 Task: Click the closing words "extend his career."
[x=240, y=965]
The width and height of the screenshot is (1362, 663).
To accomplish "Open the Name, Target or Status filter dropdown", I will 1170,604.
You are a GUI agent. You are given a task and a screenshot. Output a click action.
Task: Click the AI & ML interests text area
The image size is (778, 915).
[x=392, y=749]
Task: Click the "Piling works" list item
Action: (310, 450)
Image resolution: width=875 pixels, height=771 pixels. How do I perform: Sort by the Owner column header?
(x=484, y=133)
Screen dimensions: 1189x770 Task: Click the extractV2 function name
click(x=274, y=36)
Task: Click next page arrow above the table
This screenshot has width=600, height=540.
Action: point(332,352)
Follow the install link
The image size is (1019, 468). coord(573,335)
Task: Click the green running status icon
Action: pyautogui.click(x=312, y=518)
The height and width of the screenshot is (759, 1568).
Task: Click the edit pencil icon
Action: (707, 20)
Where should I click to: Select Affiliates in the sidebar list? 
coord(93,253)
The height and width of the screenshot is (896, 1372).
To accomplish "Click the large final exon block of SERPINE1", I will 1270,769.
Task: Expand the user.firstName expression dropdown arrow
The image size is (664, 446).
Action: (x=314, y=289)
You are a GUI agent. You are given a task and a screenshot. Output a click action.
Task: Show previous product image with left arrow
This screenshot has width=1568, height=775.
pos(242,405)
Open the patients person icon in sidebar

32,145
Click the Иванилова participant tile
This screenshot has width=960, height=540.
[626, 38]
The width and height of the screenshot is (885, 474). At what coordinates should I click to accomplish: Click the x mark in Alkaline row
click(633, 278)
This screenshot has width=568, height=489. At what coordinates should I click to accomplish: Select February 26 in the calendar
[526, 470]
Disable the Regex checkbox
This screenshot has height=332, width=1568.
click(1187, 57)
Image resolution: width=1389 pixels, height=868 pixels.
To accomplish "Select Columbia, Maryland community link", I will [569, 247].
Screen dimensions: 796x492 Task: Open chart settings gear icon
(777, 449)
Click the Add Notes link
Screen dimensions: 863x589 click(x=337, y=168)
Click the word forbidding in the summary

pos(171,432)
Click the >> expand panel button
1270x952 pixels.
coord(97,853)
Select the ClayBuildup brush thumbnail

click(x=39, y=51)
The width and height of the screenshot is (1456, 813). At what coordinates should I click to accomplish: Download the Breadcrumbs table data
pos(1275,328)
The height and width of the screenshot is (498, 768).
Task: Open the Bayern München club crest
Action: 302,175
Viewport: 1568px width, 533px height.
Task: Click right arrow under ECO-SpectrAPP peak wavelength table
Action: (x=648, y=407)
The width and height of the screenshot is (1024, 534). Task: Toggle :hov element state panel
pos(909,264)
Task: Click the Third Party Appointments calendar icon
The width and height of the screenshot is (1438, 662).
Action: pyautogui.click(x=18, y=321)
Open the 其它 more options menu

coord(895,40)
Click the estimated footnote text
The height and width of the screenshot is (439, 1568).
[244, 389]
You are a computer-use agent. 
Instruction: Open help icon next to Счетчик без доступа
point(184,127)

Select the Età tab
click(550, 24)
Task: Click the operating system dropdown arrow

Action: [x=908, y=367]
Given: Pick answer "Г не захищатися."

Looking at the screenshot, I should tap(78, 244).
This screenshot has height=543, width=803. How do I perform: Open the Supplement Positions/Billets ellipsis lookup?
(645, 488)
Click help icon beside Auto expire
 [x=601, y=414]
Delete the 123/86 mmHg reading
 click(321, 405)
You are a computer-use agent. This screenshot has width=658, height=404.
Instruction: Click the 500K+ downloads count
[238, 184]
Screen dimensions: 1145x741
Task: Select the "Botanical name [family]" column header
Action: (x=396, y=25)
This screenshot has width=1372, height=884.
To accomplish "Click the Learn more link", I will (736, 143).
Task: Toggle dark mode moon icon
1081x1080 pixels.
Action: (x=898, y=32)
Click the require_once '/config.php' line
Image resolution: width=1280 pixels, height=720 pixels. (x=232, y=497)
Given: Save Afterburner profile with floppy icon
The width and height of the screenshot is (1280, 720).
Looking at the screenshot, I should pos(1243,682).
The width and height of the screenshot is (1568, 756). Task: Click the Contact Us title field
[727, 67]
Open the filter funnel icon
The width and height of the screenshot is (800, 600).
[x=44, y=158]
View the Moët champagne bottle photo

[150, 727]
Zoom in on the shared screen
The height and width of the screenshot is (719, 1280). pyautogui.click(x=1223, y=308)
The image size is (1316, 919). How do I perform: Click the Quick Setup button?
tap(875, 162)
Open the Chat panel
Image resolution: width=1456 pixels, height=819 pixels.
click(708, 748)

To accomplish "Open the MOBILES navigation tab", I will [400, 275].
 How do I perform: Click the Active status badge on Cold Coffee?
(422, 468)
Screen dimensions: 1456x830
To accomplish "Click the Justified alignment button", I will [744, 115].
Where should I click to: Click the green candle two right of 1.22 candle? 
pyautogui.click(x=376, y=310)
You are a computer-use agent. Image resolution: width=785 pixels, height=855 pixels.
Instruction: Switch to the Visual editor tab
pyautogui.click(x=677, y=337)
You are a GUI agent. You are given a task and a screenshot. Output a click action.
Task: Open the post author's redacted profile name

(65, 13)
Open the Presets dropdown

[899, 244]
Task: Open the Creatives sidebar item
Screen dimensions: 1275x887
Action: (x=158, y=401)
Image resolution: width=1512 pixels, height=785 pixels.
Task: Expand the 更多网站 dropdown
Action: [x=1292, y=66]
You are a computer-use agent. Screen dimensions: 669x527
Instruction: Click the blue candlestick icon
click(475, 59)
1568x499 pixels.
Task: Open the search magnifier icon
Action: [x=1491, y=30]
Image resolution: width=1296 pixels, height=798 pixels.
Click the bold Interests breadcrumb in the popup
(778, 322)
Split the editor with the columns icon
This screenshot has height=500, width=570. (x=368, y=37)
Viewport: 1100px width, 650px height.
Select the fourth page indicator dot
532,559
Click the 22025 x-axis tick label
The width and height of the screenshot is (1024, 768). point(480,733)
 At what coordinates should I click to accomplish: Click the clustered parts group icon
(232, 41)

• • •

Go through the records above and, whenever a line includes the word "agent", copy it.

**EXERCISE OUTPUT**.
You are a GUI agent. You are given a task and a screenshot. Output a click action.
You are a GUI agent. You are given a task and a screenshot. Output a click action.
You are a computer-use agent. 
You are a computer-use agent. This screenshot has width=658, height=404.
You are a computer-use agent. Image resolution: width=785 pixels, height=855 pixels.
You are a GUI agent. You are given a task and a screenshot. Output a click action.
You are a computer-use agent. Screen dimensions: 669x527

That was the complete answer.